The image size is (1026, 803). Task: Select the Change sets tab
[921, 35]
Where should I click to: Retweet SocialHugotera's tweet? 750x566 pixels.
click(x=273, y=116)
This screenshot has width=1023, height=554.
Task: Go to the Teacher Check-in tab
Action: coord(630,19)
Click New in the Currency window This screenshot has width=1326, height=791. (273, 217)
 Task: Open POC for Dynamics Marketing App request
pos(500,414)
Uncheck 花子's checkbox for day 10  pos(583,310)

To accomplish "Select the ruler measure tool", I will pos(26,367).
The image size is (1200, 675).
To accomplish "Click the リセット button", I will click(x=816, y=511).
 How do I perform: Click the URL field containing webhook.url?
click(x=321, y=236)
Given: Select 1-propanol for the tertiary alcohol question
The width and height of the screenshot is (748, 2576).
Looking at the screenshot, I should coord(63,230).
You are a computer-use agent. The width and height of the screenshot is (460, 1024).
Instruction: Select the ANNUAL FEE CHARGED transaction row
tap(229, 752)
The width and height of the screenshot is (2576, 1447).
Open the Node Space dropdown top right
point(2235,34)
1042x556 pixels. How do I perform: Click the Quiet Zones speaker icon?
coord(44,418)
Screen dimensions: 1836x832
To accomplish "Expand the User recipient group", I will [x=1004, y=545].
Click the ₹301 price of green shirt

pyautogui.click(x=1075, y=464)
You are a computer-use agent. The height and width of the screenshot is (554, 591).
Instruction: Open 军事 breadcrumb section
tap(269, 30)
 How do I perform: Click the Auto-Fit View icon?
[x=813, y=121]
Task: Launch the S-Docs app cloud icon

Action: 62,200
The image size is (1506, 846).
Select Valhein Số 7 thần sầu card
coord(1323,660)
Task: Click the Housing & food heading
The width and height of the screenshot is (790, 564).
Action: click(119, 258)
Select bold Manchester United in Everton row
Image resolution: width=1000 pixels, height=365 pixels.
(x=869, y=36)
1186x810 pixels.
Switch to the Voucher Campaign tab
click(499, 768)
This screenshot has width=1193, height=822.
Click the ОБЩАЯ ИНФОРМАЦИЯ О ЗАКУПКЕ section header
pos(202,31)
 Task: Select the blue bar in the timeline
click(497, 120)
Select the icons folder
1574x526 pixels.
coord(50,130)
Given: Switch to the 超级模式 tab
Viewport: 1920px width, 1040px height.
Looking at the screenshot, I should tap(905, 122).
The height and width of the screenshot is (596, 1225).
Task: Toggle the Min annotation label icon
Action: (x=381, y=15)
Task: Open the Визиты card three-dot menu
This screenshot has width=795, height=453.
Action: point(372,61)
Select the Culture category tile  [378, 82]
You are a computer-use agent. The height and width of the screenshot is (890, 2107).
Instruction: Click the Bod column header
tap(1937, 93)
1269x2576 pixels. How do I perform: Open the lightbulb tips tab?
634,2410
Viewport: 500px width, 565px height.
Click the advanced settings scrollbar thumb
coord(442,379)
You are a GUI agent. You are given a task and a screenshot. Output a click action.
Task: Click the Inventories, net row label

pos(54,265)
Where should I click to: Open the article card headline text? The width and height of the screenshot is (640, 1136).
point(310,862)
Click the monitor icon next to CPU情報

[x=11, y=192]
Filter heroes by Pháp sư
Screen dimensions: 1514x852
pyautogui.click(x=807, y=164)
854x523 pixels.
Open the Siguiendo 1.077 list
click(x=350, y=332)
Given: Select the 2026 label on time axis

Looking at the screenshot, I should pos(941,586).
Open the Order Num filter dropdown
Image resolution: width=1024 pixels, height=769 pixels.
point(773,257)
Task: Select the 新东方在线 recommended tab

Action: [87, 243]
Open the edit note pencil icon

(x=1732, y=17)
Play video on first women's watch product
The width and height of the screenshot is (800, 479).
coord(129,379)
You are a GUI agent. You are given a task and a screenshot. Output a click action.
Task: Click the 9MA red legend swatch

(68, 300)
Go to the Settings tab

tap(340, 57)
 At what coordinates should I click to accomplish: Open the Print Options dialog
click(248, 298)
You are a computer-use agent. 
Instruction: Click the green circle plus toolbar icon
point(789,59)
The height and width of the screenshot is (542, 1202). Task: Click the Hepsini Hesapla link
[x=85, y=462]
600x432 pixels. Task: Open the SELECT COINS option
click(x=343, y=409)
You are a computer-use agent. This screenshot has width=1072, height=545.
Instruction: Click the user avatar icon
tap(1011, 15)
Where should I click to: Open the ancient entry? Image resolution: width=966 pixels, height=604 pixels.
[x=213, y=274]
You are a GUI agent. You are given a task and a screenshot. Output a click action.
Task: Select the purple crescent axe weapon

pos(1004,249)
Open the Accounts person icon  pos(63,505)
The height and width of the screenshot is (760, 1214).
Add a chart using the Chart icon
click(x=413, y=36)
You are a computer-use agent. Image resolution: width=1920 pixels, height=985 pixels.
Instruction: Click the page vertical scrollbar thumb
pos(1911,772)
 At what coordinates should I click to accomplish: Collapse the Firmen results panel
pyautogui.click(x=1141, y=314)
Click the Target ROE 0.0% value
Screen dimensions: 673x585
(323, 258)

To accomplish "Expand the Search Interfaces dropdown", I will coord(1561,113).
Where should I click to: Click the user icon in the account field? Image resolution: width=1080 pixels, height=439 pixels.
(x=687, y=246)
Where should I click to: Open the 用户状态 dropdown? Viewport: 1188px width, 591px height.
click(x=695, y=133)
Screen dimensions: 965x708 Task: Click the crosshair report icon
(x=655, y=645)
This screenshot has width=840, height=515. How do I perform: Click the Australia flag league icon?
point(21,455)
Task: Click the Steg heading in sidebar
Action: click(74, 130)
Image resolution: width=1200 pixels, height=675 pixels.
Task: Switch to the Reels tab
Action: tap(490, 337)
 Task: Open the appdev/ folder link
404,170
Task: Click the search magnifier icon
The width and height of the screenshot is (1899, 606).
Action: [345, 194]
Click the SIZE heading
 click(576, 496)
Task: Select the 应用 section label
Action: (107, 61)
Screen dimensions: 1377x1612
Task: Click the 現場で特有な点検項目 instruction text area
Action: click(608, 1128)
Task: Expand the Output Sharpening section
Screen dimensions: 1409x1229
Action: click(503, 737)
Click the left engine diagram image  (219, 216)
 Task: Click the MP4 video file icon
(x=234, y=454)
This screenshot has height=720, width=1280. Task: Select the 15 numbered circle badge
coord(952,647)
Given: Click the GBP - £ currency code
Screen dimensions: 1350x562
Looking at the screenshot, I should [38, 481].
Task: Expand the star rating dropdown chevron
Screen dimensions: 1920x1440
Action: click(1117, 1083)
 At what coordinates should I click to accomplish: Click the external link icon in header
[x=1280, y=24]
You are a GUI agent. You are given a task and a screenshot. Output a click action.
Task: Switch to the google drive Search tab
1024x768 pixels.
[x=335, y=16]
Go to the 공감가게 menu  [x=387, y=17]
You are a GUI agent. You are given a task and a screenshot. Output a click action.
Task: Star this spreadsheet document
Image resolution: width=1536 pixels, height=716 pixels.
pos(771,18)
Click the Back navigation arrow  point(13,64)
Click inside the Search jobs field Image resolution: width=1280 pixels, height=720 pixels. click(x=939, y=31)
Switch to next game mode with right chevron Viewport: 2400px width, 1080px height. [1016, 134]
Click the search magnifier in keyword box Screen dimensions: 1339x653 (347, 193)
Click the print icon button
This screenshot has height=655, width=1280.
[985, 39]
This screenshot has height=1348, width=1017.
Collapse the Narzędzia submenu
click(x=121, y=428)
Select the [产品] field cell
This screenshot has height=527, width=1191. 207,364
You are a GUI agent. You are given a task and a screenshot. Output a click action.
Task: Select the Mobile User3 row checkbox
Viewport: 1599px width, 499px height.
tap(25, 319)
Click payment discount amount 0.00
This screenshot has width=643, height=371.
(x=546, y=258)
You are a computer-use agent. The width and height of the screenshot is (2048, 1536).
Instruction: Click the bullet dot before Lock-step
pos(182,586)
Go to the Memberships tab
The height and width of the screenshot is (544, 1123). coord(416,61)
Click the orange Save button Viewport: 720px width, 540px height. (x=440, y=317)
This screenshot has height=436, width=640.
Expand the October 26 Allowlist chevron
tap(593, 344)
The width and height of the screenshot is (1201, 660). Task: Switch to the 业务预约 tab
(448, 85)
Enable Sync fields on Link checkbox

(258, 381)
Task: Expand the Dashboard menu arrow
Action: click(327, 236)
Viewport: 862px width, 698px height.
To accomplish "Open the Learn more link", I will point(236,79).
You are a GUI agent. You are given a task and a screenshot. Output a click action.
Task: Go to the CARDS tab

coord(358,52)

○ ○ ○ ○ ○ ○ ○

**Task details**
Could you print, word for word, the line containing "Instruction: Click the bullet" and every line after it through the end of the records, and nothing else?

**Your solution**
Instruction: Click the bullet dot before Lock-step
pos(182,586)
Go to the Memberships tab
The height and width of the screenshot is (544, 1123). coord(416,61)
Click the orange Save button Viewport: 720px width, 540px height. (x=440, y=317)
This screenshot has height=436, width=640.
Expand the October 26 Allowlist chevron
tap(593, 344)
The width and height of the screenshot is (1201, 660). Task: Switch to the 业务预约 tab
(448, 85)
Enable Sync fields on Link checkbox

(258, 381)
Task: Expand the Dashboard menu arrow
Action: click(327, 236)
Viewport: 862px width, 698px height.
To accomplish "Open the Learn more link", I will point(236,79).
You are a GUI agent. You are given a task and a screenshot. Output a click action.
Task: Go to the CARDS tab

coord(358,52)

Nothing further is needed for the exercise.